Fellow Cine-mite Peter Hall would have you believe that there are five good reasons to see New Moon. Don't believe the hype. You'll be doing yourself, and all of humanity, a huge favor by saving that money and channeling it into the economy in a far more beneficial way. Like buying an ice cream cone for a stranger or adopting a kitten. I'm going to give you five reasons why you need to steer clear of New Moon, and those pitchforks and torches that Peter was having you get ready might come in handy if you're a Twi-hard, because you aren't going to like this.
These Aren't Vampires. Or Werewolves, For That Matter
Creatures of the night. The undead. Nightwalkers. Nosferatu. Dracula. These are vampires, and they sure as hell don't sparkle in the sunlight. In fact, sunlight makes them burst into giant gouts of flame. They have fangs, an aversion to garlic and silver, no reflections, and they can't come into your house unless invited. Plus, you kill them by staking them through the heart or cutting their head off. They don't sit around looking emotional and pining for their loved ones. If mankind ever had a mortal enemy, it's a vampire. Not whatever Edward Cullen and his Flock of Seagulls haircut is.

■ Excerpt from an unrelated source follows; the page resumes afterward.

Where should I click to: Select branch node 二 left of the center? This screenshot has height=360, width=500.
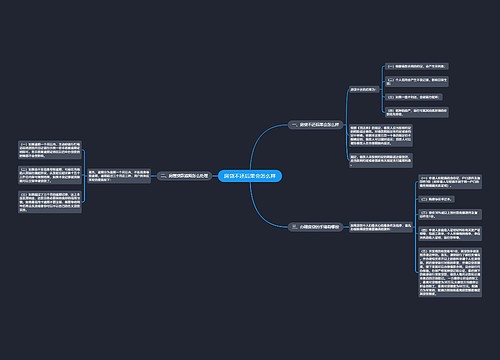[x=184, y=176]
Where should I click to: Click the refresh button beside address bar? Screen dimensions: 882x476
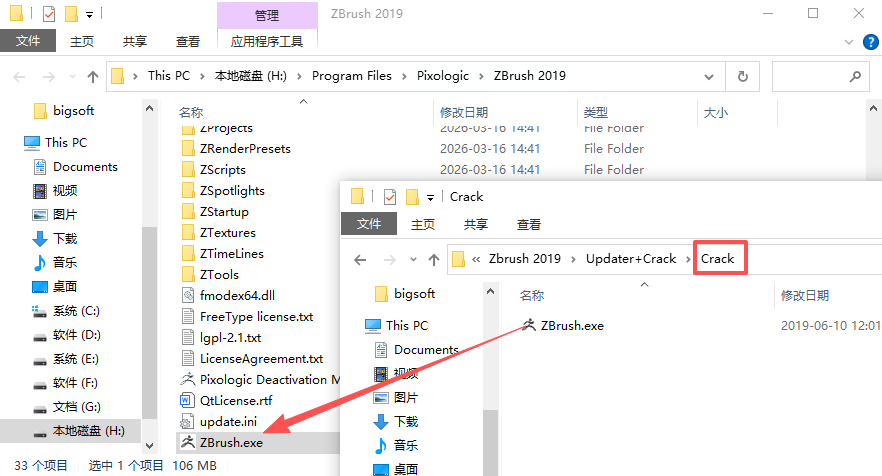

And while I'm on the subject, werewolves are beasts who are slaves to the cycle of the moon. They can't control when they wolf out, and they don't sit around breakfast tables eating giant muffins. Plus you take them out with silver bullets, not by refusing to date them. Jacob is no werewolf, he's just a guy who loves running around without a shirt on and feeling angsty about Bella. We want our other creatures of the night back in style, not in denim jean shorts. Give a listen to Warren Zevon's "Werewolves of London," and wonder where the werewolf cool went in this movie.